True to her nature, the colourist then decided to restrict her palette to monochrome tones based on a drop-back of Italian papers in brown and black, and by candlelight. Using these papers and the shadows drawn by candlelight, the series of deeply tender pastels, ‘Brown Bodies’ (2016) use soft chiaroscuro and sfumato effects to let the viewers discover the painting by themselves and the contours of the form. In the ‘Hourglass’ series (2015), composed of 4 panels of 3 paintings, the light subtly moves down from canvas to canvas, through the same form, revealing different parts, highlighting, or smoking out some of the contours. The colour range, between ochres and burnt sienna, give the series a sand-like quality, such as in the hourglass, representing the flow of life. “We all go through an hourglass… and then the sand runs out!”. The pastels ‘Light Fandango’ (2014) and the ‘Female Silhouettes’ (2014) celebrate the female form moving to a sensual rhythm, flowing across the canvas, just captured in the emotional moment.

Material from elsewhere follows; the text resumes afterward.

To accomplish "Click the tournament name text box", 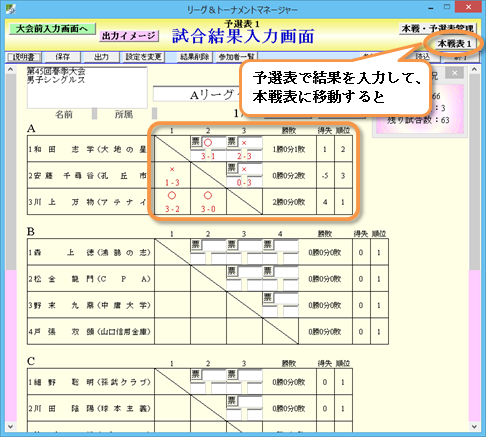I will click(x=87, y=87).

‘Paysages Déchirés’ and ‘Outer Worlds’
“I was never interested in landscapes, but a collector of mine visiting my Paris studio one day said that my backs were like landscapes. I was surprised and turned one of the canvases horizontally and there it was!” In her landscape work, Francesca uses Nepalese, Japanese or Italian paper and applies watercolour. Then, she carefully tears areas of the paper by hand, working it to create delicate layers, white or coloured cotton-like bands suggesting hillsides, slopes, or ridges, adding extra texture to the landscape.
The mountain ranges, slopes or elements of space first appear ‘in the palm of her hand’ as if born from the paper rips. “A micro-world, l’infiniment petit, then becomes an outer world, l’infiniment grand, when it is collaged.” Parts of the canvas are often laid bare to give even more space. The series ‘Outer Worlds’ (2021) are free-hand watercolour rips collaged to create shapes of mountains, planes, or dark spaces where layered or floating objects come into existence within, as if moons, planets or clouds drifted inside the canvas. “I am looking at nature, but they are not real worlds, I am creating my own universe.”
Francesca’s landscape work goes further still in the search for space with ‘Off the Canvas-Overflowing Landscapes’ (202X). This bold series shows worlds in the process of creation, newforming landscapes represented in the present flow of their existing, colliding, joining, meeting, or erupting existence.
“To me, the planets are evolving themselves. They are existing parallel worlds.” Placing a small canvas on a larger canvas, Francesca allows parts of the forming world in the actual collage-painting to overflow into the larger space of the supporting canvas. “Having had a Norwegian grand-mother, I am taken by very bare, low, Nordic landscapes. I can’t see anything in the Lake District! I need the fireworks of unlimited, merged worlds, the versatility of earth and water, of air and sand merging together, where there is no horizon line. Even to this day, I can’t be surrounded by mountainous space.” Francesca’s paintings are a fascinating continuation of her sculptural practice and collage work – she paints the body, she paints landscape, as sculptures – but also a work of harnessing, a containment in two-dimensionality which, ultimately, reveals the essence of wider space.